La bourgeoisie, la classe qui a promis la liberté individuelle par-dessus tout, qui a affirmé se soulever (à son époque révolutionnaire) contre toute oppression au nom de l’égalité et de la fraternité universelle, survit depuis des siècles grâce à l’exacerbation des haines raciales et nationales et la répression raciste. Alors que pendant les périodes d’expansion économique, elle importe sans cesse de la main-d’œuvre, elle n’est pourtant pas en mesure de lui garantir une quelconque protection juridique en échange de son exploitation quotidienne. Dans les périodes de récession économique, elle utilise tout son arsenal politique et policier contre les travailleurs sans papiers, frappant de manière sélective pour instiller la peur et la soumission, tout en essayant de créer un front national contre eux. C’est également le cas aux États-Unis, où le gouvernement, pleinement conscient que pour être compétitifs, les secteurs agricole et industriel du pays ont besoin de prolétaires surexploités tels que les travailleurs sans papiers, lance des campagnes « anti-invasion » créant un terrain fertile pour imposer des conditions de travail et sociales encore plus pénibles à ces travailleurs.

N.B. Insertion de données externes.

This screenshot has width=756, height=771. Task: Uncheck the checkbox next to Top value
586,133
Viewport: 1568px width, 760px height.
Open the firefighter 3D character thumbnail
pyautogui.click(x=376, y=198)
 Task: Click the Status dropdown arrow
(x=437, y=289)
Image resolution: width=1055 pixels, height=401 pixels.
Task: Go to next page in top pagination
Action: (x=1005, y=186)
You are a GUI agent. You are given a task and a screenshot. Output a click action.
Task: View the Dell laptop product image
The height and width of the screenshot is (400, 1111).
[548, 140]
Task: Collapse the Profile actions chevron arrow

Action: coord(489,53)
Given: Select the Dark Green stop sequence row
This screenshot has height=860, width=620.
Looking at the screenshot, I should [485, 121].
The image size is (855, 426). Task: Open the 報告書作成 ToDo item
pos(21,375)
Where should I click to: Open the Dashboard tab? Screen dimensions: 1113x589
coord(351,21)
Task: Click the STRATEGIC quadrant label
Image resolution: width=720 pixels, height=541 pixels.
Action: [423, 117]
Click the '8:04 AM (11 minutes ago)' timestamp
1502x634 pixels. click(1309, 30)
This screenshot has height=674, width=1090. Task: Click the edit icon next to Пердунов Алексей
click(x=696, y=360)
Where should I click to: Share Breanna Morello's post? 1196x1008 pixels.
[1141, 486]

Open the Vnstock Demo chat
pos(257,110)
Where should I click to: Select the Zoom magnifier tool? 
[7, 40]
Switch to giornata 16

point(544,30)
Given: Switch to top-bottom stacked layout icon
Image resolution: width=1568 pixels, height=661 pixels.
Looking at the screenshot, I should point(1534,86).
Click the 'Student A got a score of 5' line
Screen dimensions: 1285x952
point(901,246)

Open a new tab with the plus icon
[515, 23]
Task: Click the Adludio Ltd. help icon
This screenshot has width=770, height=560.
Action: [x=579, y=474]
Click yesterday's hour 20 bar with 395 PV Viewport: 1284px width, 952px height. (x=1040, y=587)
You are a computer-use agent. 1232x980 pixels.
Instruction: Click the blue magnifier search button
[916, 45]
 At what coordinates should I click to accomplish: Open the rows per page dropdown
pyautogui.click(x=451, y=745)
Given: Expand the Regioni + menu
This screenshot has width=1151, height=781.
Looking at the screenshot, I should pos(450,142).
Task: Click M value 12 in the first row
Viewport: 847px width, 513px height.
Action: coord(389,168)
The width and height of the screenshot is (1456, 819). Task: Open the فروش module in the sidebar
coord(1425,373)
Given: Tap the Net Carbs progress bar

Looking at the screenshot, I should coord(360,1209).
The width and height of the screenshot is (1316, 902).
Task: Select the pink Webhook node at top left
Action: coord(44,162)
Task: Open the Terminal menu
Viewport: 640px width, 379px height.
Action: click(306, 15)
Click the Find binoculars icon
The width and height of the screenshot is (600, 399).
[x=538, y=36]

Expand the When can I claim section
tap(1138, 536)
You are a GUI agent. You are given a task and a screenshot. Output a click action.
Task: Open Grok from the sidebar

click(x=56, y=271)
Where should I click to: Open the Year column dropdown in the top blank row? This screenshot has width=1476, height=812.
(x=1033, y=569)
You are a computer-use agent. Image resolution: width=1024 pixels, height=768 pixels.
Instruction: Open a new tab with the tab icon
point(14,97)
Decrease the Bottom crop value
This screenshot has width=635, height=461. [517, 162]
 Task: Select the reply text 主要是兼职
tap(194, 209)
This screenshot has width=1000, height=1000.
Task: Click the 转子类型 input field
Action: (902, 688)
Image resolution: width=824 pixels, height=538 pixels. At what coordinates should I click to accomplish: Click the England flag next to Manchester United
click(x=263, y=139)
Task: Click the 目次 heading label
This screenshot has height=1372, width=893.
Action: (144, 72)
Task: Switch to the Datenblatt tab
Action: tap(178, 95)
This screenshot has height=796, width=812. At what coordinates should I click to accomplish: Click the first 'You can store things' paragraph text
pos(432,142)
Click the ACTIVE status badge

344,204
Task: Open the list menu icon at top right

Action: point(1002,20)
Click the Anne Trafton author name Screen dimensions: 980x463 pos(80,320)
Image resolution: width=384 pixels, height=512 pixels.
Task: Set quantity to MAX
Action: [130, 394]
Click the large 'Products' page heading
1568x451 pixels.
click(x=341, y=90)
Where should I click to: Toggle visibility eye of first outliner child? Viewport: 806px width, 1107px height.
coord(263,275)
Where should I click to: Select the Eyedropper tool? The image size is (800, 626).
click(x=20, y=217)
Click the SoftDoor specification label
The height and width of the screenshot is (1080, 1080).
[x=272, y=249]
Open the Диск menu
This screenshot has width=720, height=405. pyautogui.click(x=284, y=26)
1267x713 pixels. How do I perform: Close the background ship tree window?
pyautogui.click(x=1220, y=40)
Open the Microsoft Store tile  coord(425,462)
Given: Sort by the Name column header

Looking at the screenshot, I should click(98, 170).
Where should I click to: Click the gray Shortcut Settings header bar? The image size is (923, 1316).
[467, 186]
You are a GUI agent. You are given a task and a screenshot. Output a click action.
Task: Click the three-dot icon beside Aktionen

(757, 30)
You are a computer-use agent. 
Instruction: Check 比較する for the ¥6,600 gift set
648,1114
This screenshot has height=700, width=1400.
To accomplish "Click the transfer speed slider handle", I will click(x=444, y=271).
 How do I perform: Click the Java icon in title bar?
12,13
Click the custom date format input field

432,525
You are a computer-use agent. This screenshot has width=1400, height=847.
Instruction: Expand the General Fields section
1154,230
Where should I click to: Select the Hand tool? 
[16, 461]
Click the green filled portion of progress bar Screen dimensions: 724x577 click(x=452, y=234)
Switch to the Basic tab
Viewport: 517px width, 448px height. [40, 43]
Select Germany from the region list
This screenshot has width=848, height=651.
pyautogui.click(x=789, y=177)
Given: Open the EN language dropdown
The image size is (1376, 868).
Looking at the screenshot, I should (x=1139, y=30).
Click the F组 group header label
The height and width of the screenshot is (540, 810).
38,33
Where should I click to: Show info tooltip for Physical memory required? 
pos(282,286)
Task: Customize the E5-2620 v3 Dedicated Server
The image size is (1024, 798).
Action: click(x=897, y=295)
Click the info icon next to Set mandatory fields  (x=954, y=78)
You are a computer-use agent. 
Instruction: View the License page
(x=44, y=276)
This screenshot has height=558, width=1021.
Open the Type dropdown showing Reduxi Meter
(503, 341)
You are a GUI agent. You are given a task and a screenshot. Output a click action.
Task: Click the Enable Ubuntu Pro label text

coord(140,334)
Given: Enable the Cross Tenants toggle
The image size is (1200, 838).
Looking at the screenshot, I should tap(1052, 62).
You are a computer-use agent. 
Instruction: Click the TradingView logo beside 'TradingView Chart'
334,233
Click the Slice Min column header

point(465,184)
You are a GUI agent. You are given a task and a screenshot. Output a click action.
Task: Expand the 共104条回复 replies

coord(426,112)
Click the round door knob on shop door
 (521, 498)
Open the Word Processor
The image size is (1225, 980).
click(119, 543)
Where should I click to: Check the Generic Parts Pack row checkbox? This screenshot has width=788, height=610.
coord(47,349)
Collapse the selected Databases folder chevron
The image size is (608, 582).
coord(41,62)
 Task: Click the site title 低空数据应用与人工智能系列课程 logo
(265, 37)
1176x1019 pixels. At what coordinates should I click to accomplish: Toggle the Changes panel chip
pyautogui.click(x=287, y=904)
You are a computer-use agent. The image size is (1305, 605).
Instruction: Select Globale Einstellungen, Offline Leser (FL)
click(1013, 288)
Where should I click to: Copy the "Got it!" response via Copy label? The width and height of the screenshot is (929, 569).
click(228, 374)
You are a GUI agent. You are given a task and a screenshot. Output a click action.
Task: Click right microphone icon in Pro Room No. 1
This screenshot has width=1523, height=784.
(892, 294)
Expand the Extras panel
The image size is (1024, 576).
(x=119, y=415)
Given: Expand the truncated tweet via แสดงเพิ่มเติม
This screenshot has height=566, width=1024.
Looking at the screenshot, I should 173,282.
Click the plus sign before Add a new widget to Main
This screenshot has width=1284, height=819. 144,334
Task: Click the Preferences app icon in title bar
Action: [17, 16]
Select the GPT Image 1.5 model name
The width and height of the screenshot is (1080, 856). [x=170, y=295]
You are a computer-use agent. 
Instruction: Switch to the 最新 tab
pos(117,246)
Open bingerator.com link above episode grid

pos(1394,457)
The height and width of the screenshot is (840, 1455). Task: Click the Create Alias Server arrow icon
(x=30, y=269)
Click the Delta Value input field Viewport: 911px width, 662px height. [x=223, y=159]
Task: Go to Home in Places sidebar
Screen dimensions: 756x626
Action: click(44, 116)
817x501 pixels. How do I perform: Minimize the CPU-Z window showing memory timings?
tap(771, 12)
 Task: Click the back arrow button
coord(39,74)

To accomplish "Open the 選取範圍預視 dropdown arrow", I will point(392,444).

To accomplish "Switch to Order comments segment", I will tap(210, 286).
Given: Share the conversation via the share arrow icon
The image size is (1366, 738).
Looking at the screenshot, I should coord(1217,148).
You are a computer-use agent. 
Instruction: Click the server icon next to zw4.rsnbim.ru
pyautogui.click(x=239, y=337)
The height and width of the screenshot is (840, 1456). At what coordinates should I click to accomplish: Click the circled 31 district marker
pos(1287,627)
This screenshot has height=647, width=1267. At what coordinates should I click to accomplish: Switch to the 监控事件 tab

Le grand objectif de cette politique de déportations massives, que nous voyons aujourd’hui aux États-Unis mais qui atteindra à nouveau l’Europe demain, avec la même brutalité, est de faire croire aux prolétaires « légaux », qui n’ont pas eu à franchir de mur ni à risquer leur vie sur un bateau pour être exploités, que les lois d’exception, la répression et l’exploitation excessive sont quelque chose que seuls les immigrés peuvent subir. Les prolétaires immigrés vivent aujourd’hui l’avenir de toute la classe ouvrière. La bourgeoisie a toujours besoin, pour exister en tant que classe, de l’exploitation de la main-d’œuvre. Pour maintenir le système capitaliste d’exploitation de la main-d’œuvre salariée et le préserver dans le temps, il faut – comme cela a toujours été le cas – que les prolétaires se battent les uns contre les autres, entrent dans une concurrence toujours plus intense entre eux en acceptant des salaires toujours plus bas et des conditions de travail toujours plus mauvaises, etc., au lieu de s’unir et de s’opposer directement à la bourgeoisie. En temps de crise, lorsque l’exploitation du travail salarié doit être particulièrement intense, la bourgeoisie cherche à l’imposer en premier lieu aux secteurs les plus faibles de la classe ouvrière, mais l’objectif final est d’exiger des conditions identiques de tous les prolétaires. En dégradant les conditions de vie et de travail des secteurs les plus exploités et en évitant toute réaction immédiate de la part des travailleurs mieux traités, la bourgeoisie prépare toutes les mesures sociales et législatives qui permettront d’étendre à l’avenir aux autres couches prolétariennes des conditions de vie et de travail pires qu’actuellement, rendues possibles précisément par la concurrence entre prolétaires.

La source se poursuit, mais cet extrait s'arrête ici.